WICHITA, Kan. (KSNW) – Epilepsy affects more than 3 million people and their families in the U.S., according to the Epilepsy Foundation of Missouri and Kansas. In Kansas, over 60,000 people live with Epilepsy and in Wichita, it’s about 14,000 people.
Living with epilepsy can be challenging at any age, and every person’s diagnosis is unique. Understanding the condition and how to offer help to those struggling is key to making their life a little better.
The executive director of the Epilepsy Foundation of Missouri and Kansas says people with this condition must have a constant awareness of triggers and ongoing treatments. So, more education and raising awareness are needed, saying there are more people than we know who have this disorder.
“I think the more information that’s out there, the more people that are talking about it. It makes it easier for those with epilepsy to talk about it and not feel so alone and start to break that stigma,” said Christy Polk, Executive Director of the Epilepsy Foundation of Missouri and Kansas. “It’s a scary situation, and I recommend reaching out to our organization. We can provide you with resources and also connect you with others that are encountering those same challenges.”

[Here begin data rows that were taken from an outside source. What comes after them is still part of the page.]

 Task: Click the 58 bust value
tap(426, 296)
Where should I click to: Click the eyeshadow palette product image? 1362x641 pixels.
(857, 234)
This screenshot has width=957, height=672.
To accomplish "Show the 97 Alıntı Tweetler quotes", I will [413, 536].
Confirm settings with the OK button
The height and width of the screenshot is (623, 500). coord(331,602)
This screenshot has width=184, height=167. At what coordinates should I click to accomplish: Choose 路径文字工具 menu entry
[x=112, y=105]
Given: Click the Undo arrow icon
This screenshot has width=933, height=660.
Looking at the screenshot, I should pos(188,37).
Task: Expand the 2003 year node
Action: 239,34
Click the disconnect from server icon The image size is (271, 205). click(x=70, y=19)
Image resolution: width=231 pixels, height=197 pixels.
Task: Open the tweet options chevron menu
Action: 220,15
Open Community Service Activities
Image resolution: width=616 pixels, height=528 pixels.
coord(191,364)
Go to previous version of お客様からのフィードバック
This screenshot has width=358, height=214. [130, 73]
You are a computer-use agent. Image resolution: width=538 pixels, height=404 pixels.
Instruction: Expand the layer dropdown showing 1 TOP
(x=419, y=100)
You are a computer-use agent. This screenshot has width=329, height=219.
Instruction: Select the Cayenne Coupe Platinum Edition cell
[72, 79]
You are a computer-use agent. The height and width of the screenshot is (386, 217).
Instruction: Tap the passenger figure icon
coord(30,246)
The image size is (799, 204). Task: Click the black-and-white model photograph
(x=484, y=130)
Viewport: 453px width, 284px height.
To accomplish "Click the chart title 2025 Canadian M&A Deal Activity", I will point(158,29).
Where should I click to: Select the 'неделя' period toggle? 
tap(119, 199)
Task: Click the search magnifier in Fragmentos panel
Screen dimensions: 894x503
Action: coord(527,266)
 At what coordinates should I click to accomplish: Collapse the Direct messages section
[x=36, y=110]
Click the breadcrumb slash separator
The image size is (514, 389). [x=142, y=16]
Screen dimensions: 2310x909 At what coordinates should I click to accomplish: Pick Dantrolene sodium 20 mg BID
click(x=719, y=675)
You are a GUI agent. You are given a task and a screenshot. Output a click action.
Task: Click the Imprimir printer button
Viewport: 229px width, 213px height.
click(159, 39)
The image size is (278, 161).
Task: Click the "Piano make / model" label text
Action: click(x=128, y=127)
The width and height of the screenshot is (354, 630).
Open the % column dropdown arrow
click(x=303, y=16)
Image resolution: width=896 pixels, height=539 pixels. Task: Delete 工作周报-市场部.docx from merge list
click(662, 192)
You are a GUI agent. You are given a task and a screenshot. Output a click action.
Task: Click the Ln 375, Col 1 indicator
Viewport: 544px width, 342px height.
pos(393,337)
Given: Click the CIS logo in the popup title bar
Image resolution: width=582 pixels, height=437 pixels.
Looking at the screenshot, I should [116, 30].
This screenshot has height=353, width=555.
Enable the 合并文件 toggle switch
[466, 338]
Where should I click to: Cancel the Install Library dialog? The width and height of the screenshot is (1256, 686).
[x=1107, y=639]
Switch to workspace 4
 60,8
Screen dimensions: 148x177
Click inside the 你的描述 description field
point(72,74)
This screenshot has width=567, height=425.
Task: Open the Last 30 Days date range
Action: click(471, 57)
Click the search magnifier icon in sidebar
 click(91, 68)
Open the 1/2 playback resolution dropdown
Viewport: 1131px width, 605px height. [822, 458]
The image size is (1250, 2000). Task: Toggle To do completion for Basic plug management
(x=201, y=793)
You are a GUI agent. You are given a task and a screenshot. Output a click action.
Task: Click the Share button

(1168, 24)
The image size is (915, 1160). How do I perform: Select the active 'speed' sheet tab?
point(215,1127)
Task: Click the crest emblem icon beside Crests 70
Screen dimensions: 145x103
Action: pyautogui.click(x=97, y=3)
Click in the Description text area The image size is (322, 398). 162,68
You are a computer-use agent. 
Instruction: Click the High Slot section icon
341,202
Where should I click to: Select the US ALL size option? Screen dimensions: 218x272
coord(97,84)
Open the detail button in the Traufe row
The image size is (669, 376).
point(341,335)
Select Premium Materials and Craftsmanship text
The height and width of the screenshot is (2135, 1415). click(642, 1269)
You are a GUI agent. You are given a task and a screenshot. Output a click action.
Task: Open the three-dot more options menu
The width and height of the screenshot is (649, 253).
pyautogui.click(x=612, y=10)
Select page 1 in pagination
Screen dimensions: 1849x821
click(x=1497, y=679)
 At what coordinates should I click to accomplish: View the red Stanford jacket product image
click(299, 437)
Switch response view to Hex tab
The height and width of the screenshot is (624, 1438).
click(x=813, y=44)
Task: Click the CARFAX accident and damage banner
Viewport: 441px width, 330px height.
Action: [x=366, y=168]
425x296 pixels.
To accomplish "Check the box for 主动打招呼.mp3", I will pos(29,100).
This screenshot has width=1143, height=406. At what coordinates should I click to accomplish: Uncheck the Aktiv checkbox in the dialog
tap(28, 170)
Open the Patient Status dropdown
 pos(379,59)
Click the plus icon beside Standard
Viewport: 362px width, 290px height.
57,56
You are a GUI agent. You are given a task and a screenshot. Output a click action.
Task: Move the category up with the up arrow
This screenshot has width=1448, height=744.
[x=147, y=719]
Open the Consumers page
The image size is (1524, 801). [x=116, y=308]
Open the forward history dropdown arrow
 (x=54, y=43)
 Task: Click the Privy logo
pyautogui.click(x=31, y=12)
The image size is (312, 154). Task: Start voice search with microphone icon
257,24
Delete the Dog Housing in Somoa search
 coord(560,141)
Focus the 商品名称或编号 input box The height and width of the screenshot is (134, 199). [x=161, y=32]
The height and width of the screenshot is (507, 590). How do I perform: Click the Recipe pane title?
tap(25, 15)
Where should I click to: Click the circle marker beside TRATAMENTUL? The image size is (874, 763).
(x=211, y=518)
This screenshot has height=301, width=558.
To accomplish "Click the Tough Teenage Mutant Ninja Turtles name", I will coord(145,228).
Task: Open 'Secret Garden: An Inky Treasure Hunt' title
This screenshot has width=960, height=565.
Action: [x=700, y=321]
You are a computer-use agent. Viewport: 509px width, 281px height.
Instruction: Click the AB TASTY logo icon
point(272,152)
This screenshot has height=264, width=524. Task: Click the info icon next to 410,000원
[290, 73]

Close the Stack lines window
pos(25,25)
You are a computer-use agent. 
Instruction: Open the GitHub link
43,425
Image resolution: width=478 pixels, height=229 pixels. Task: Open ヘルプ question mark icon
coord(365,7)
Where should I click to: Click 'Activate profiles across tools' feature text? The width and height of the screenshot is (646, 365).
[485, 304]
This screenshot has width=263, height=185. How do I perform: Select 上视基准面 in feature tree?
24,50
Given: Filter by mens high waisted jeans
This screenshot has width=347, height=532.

She also says that epilepsy is an electrical discharge to the brain that causes seizures. Some causes could include genetic disposition or brain injuries, but sometimes, she says, the cause is unknown.
Local teen Kayden Cooper says he is thriving today despite all odds. He says every day is a unique challenge.
“I wish people knew, like, how complex it is,” said Cooper.
Cooper was diagnosed at the age of four after his parents struggled with his neurological health. What followed was a series of treatments and technology called VNS, vagus nerve stimulation, that helped him stay clinically controlled with seizures.
“Before I had it, I couldn’t make it through it in school, but now with it, I’m able to stay in school most days, able to do a lot more stuff,” said Cooper.
He is now able to do things like driving. Cooper says he couldn’t have done it without his family’s constant support and love.
“They helped me realize that I can still get involved in stuff even though I can’t do a lot of the normal stuff,” he added.
Cooper also says understanding and offering support can go a long way to reducing stigma and fear related to the diagnosis.
“Like what my dad said, Don’t let it limit yourself. Instead of focusing on what you can’t do. Focus on what you can do,” said Cooper.
And in the future, he says he is excited.
“I want to go to college for, like, computer programing or computer science and help with, like, the coding part of the medical devices. So I can do stuff I’m interested in and still help people,” said Cooper.
The foundation has many programs, from education to seizure first aid to advocacy and support groups for teens and adults. You can visit the foundation’s website to find out more on resources and help available.